水溶性食物繊維は、植物の細胞の中に貯蔵されたり、植物が分泌する成分に含まれています。

水溶性食物繊維の働きは、繊維自体が水に溶ける分、体の中でドロドロのゲル状になり、このため食べた食品の移動が緩やかになって小腸での栄養吸収を和らげ、糖の吸収速度を遅くします。これによって、血糖値の急な上昇を抑えたり、コレステロールを減少させる作用もあります。またゲル状になった繊維は、大腸内の善玉菌のエサになるため、腸内環境を整えるとも言われており、便秘解消効果も期待できます。

大事な腸の健康のために

快便と腸の健康維持のためには、便が柔らかいだけでなく、一定以上の便の量も必要です。ある程度以上、腸の内容物の量がないと、腸を内部から自然に刺激しぜん動運動が発生しにくくなります。
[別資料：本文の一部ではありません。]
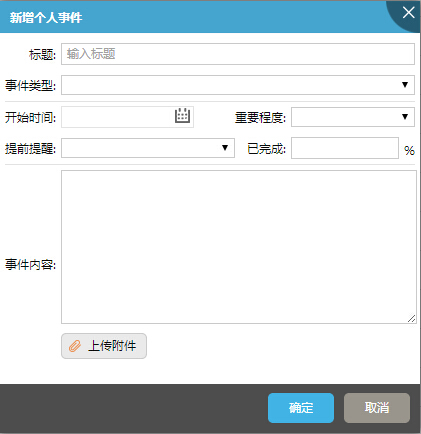The height and width of the screenshot is (434, 421).
Task: Focus the 输入标题 title input field
Action: click(x=238, y=54)
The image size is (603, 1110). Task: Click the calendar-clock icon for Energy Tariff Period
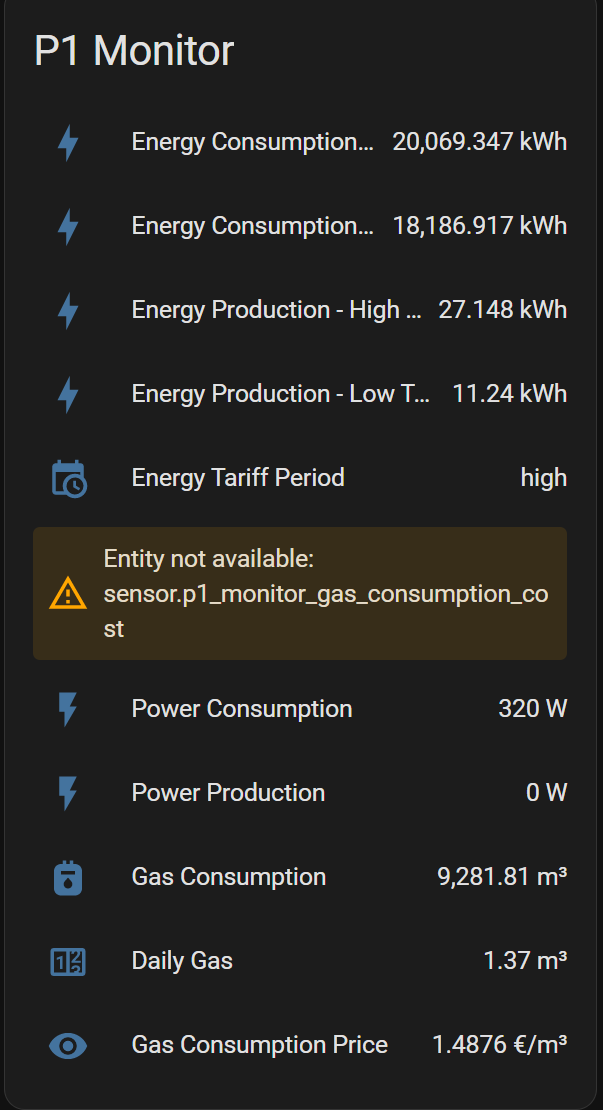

さらに、腸のぜん動運動によって腸の内容物が先へと進んでいくときに、ある程度以上の量がないと、腸の筋肉に過剰な負担がかかります。

便秘は腸の老化をもたらす

便秘をしていると、腸壁がどんどんかたく厚くなります。これは少ない便を出すための過剰な蠕動運動により、腸壁の大部分を構成する筋肉が鍛えられて厚く大きくなってしまうからです。腸壁が厚くなると腸のひだが深くなり、憩室(けいしつ)というポケット状のものが生じてきます。腸のひだや憩室には便が停滞しやすいのです。

大腸の憩室(けいしつ)やひだの間にたまった停滞便は、毒素を発生し、その部分の細胞を傷めたり、遺伝子変化を起こさせ、ポリープを作ることもあるようです。
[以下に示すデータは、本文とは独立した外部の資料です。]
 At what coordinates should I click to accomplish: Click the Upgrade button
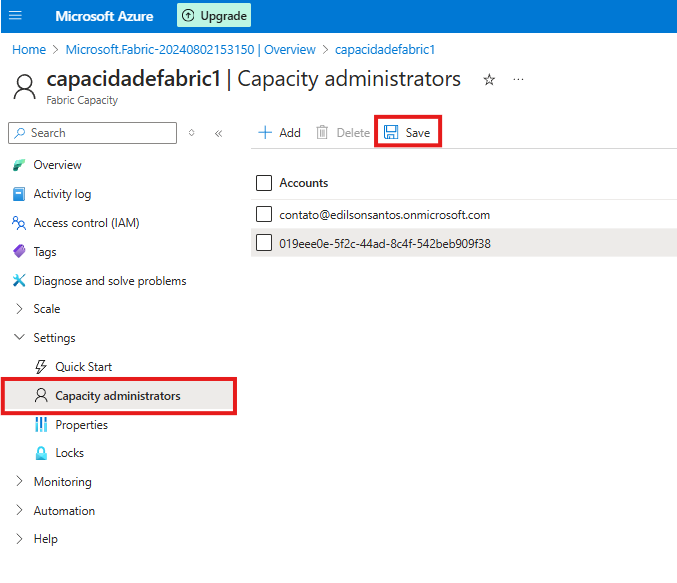[214, 16]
このような過程を経て、腸の老化が加速していくのです。

便秘薬に頼らない

テレビCMなどでよく宣伝している便秘解消薬ですが、市販の便秘薬は、いずれも腸を薬物で刺激する成分を含んでいます。つまり、動かないものをムリヤリ動かして、便秘を解消させようとするものです。便秘薬で刺激してのぜん動運動で、便秘を一時的には解消するかも知れませんが、健康的な生活を送りたい人には、勧めできません。

消化が順調だと、腸内の善玉菌も活性化する

食物繊維により消化が順調に進むと、乳酸菌などの腸内の善玉菌が活性化します。腸内善玉菌が増殖を始めて、腸内細菌がつくり出す酵素(エンザイム)も増加し、腸の免疫力が高まります。

さらに、食物繊維がコレステロールを体外に排出するので、コレステロールも減少します。このように、食物繊維は、体の健康を保つために必須の栄養素と言えます。